We conducted a systematic review to develop a comprehensive compendium of all cognitive instruments used to assess cognitive function in ICU survivors in the extant literature and to summarize the feasibility and diagnostic utility of these cognitive batteries.



We conducted a systematic search of Ovid Medline, EMBASE, and PsycINFO for potentially relevant, English language articles. Two independent reviewers screened titles and abstracts and conducted full-text reviews of selected articles to identify original studies where cognitive function was assessed in adult ICU survivors. We excluded studies that exclusively assessed cognition in cardiac arrest or acute neurological injury survivors.


We graded each cognitive battery with respect to: (1) feasibility, which incorporates mode of administration (in-person, by telephone, or web-based) and duration of testing; and (2) diagnostic utility, which incorporates the sensitivity of the cognitive battery in detecting cognitive impairment and the number and breadth of assessed cognitive domains.



We screened 3351 titles and abstracts and identified 62 relevant studies. Selected studies used a myriad of cognitive instruments and variable criteria to define cognitive impairment. The majority of studies used a single cognitive test, and few used comprehensive cognitive batteries evaluating different cognitive domains.


We identified 17 cognitive batteries, with MMSE the most common, followed by RBANS. The majority of cognitive batteries were deficient in their feasibility or lacked diagnostic utility (Figure 1). We identified no cognitive batteries that were adequate with respect to both feasibility and diagnostic utility.


There was inconsistency in how cognitive impairment was defined across studies. Some, but not all, studies classified patients as cognitively impaired if they scored 1.5 (2 in some studies) standard deviations below population norms on 2 (3 in some studies) within a cognitive battery.
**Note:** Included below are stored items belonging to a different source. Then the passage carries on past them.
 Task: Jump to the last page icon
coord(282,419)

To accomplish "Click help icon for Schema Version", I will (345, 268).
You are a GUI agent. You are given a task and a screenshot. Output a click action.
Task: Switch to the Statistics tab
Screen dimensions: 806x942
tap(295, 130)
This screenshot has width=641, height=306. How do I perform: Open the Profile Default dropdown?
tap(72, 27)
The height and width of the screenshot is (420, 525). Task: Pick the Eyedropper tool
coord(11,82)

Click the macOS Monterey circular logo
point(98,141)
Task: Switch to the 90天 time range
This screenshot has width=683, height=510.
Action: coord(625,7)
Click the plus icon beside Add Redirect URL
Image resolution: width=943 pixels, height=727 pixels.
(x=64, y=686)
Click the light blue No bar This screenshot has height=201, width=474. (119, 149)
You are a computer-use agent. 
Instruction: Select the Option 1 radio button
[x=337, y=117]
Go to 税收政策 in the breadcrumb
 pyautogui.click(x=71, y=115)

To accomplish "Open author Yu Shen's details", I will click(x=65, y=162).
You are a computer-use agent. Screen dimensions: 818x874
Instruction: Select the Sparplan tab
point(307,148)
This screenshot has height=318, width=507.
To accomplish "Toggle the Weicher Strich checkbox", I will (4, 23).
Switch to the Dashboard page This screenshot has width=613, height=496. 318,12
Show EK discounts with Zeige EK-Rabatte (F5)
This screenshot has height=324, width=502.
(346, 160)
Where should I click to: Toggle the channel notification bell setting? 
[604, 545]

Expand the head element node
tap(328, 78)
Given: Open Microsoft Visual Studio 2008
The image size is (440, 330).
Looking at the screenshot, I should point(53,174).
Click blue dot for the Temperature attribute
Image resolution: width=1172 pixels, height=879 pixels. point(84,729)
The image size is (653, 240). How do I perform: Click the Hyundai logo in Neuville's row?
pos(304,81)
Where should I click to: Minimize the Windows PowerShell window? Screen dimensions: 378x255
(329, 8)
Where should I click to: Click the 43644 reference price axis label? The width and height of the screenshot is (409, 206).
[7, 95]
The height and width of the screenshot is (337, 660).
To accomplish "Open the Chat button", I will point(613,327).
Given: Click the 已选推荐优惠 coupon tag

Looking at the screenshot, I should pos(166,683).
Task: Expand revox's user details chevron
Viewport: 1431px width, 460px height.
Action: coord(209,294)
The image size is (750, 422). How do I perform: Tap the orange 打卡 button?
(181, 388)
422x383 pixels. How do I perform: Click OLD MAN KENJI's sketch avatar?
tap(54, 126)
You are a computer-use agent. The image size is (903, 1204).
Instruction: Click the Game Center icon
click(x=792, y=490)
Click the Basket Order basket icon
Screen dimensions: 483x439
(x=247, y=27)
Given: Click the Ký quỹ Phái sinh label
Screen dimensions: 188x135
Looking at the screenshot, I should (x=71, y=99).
We identified two critical gaps in the assessment of cognition among ICU survivors: (1) lack of cognitive instruments that balanced feasibility and diagnostic utility, and (2) variability in the definition of cognitive impairment between studies. Future studies should focus on developing ICU-specific feasible cognitive batteries with broad diagnostic utility, and establishing a consensus among ICU cognition scientists regarding the definition of cognitive impairment.